━━ Data for processing
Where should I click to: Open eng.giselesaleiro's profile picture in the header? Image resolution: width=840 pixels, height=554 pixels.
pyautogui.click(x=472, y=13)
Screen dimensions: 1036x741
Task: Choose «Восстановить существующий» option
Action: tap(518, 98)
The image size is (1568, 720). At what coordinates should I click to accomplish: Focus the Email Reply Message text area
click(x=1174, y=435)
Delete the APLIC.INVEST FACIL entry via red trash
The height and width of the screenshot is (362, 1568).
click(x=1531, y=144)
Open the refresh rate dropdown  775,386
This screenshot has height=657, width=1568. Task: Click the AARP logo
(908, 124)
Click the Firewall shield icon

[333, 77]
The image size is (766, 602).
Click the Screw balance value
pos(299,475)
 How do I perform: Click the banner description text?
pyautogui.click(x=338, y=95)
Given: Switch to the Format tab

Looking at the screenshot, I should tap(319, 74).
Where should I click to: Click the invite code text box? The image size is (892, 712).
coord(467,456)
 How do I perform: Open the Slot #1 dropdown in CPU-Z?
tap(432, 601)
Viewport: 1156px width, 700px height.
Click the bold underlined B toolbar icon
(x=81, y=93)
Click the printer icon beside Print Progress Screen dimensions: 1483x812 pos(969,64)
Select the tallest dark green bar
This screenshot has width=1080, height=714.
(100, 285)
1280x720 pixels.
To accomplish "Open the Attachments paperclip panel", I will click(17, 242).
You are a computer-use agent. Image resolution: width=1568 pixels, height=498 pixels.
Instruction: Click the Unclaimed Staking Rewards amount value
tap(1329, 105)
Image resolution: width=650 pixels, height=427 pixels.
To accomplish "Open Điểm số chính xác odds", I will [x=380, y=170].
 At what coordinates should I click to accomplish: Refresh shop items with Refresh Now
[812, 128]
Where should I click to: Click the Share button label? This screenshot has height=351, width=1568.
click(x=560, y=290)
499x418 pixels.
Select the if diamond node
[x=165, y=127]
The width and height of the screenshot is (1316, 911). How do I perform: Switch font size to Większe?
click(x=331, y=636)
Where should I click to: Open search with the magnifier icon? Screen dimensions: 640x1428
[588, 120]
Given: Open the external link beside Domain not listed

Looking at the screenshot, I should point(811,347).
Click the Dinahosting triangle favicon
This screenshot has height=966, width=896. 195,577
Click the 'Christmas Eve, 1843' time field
━━━━
Instructions for the task: Looking through the data above, copy out each line in which the string "will" occurs.

Output of the task:
To accomplish "Open the Attachments paperclip panel", I will click(17, 242).
To accomplish "Open Điểm số chính xác odds", I will [x=380, y=170].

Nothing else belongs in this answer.